Another sweeping change that the Residential Landlords Association has warned will make the UK “one of the most hostile tax regimes in the western world” will involve landlords no longer being taxed on the profit they make, but on their entire income.

It means that UK landlords will start losing the right to claim back their mortgage interest costs at the rate they pay income tax – currently up to 45 per cent. Instead this will drop over the next three years and be replaced with a 20 per cent tax credit.

The new rules are the latest in a series of government attacks on the UK’s buy-to-let sector, which policymakers fear is preventing young people from affording their own homes and leading to a Generation Rent in high value areas such as London and the South-East.

According to a survey of 127 Gulf-based high net worth individuals by Cluttons in December, London remained the most popular overseas destination in which to buy property, followed by New York and Singapore.

Last year the former chancellor George Osborne introduced a 3 per cent stamp duty tax surcharge on buy-to-let and second homes. And in January the Bank of England introduced new affordability checks and interest rate stress tests requiring lending banks to verify that landlords can afford to pay the mortgage under potential future interest rates of 5.5 per cent. It also recommended that rental income cover 125 per cent of mortgage payments.

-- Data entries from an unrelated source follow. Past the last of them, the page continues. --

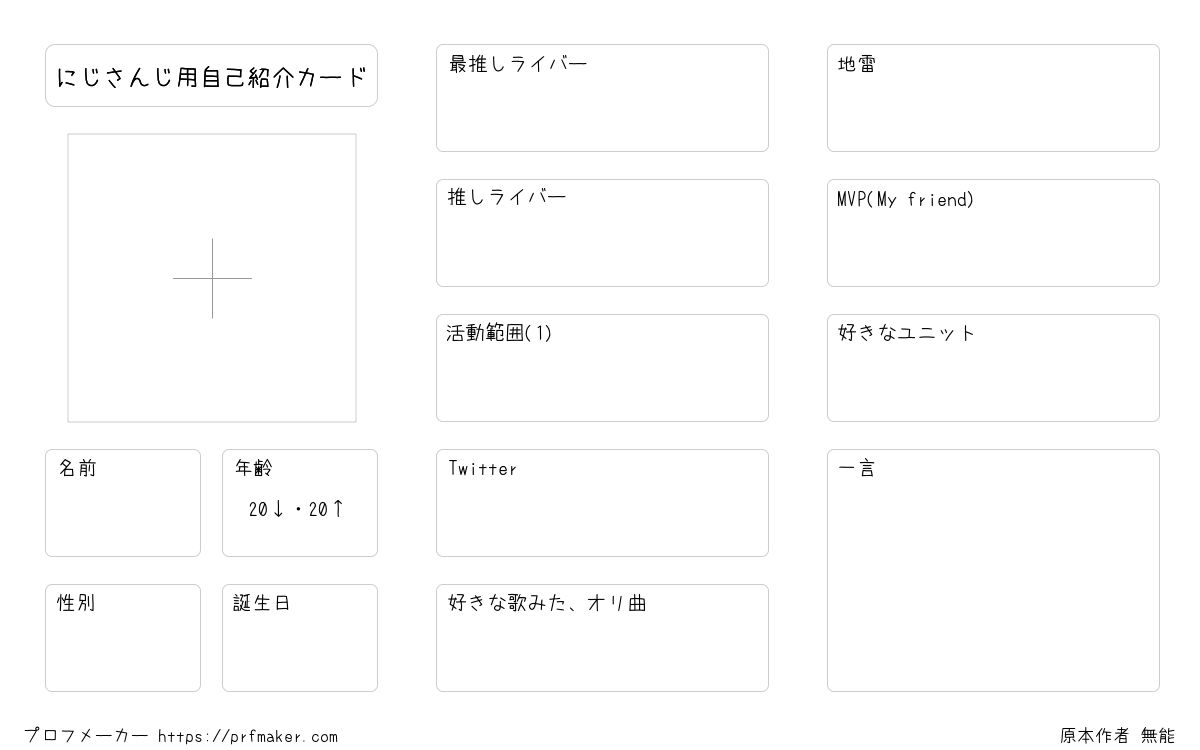Select the 好きな歌みた、オリ曲 box
Screen dimensions: 1200x750
pos(602,638)
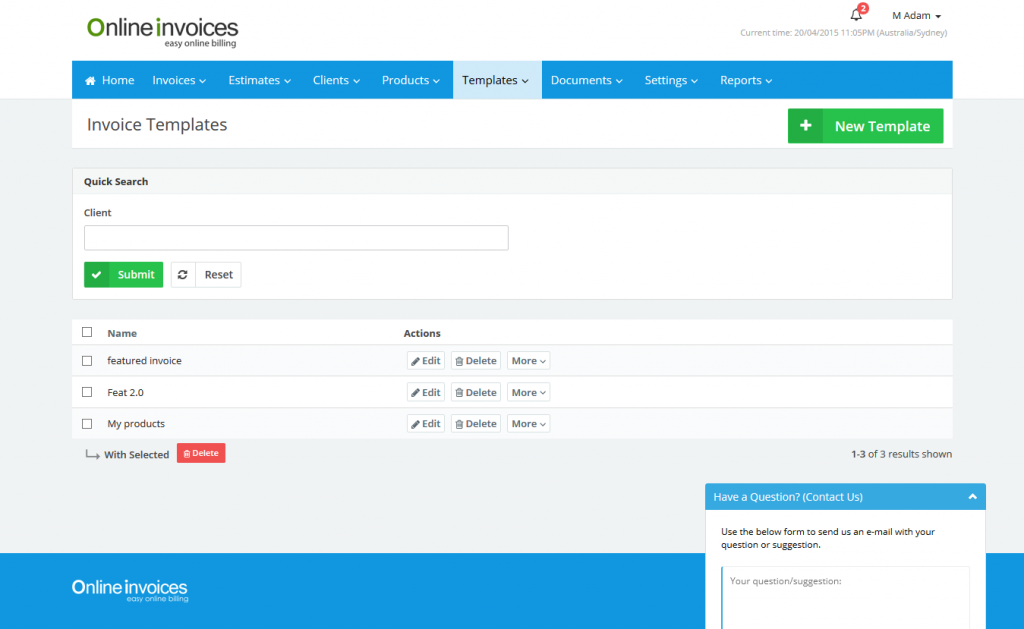Click the plus icon on New Template
Screen dimensions: 1024x629
(806, 126)
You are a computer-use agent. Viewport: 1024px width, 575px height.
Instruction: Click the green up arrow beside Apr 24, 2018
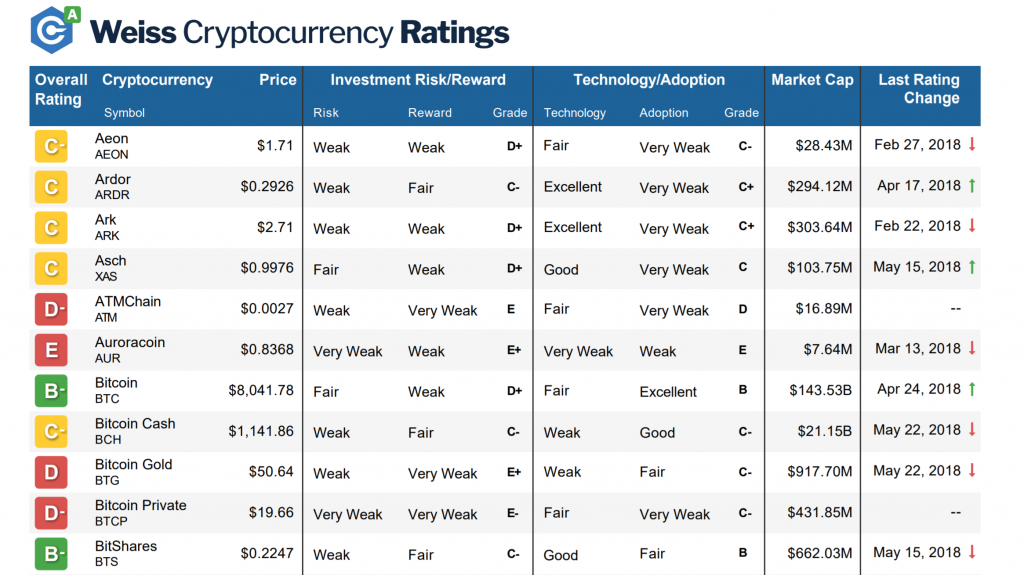(971, 390)
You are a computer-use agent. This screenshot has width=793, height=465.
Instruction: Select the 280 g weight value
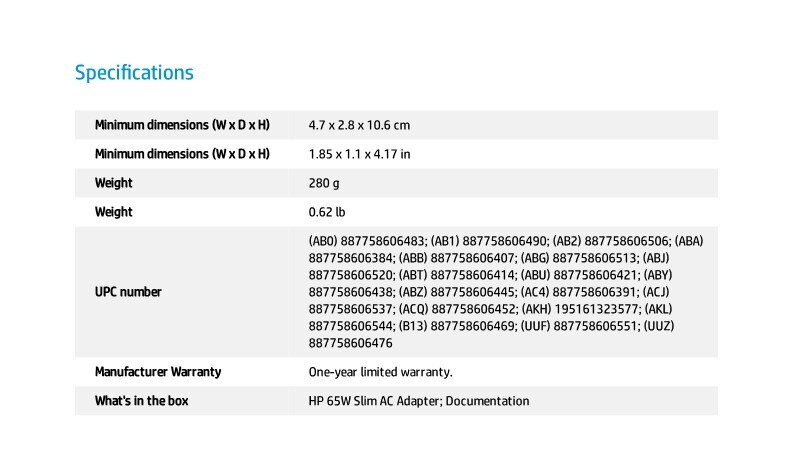coord(325,183)
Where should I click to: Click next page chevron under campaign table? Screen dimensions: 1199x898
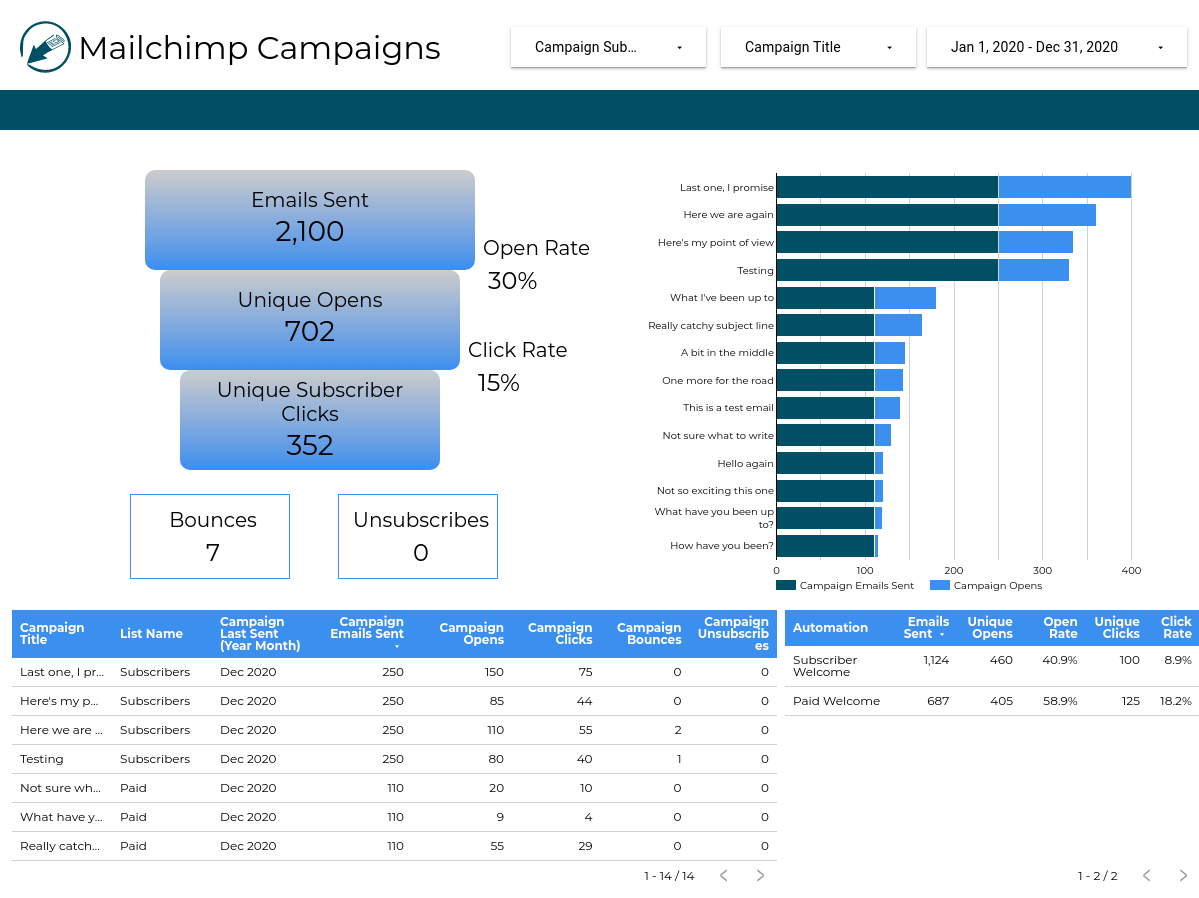pyautogui.click(x=759, y=875)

Chris Battle, a commercial manager at a Dubai construction company with a portfolio of five investment properties across the UK which he rents out, said although the rule changes will complicate matters, he is still planning further UK property purchases this year.

“I know a number of people who structured their property through a corporate structure to avoid inheritance tax and are now having to look at changing back,” said Mr Battle, who heads up the Property Hub Meetup group in Dubai, inspired by the UK podcast “I think most of these changes could be very positive for good landlords. If landlords are making such a small margin that they are going to start losing money after these changes, then they probably shouldn’t be leasing out property in the first place. If some of the more highly geared landlords drop out of the market then there could be a shortage of rental property.”

However, Richard Bradstock, a Middle East director at IPG Global, which advises investors on purchasing property, said the tax changes may have a limited effect on his UAE-based expatriate clients.

“The new rules only impact people who have more than £44,000 [Dh198,710] in taxable income from the UK,” he said. “Most of our landlords have a rental income worth less than this. These new measures are more likely to affect landlords based in the UK who also have a taxable UK salary.”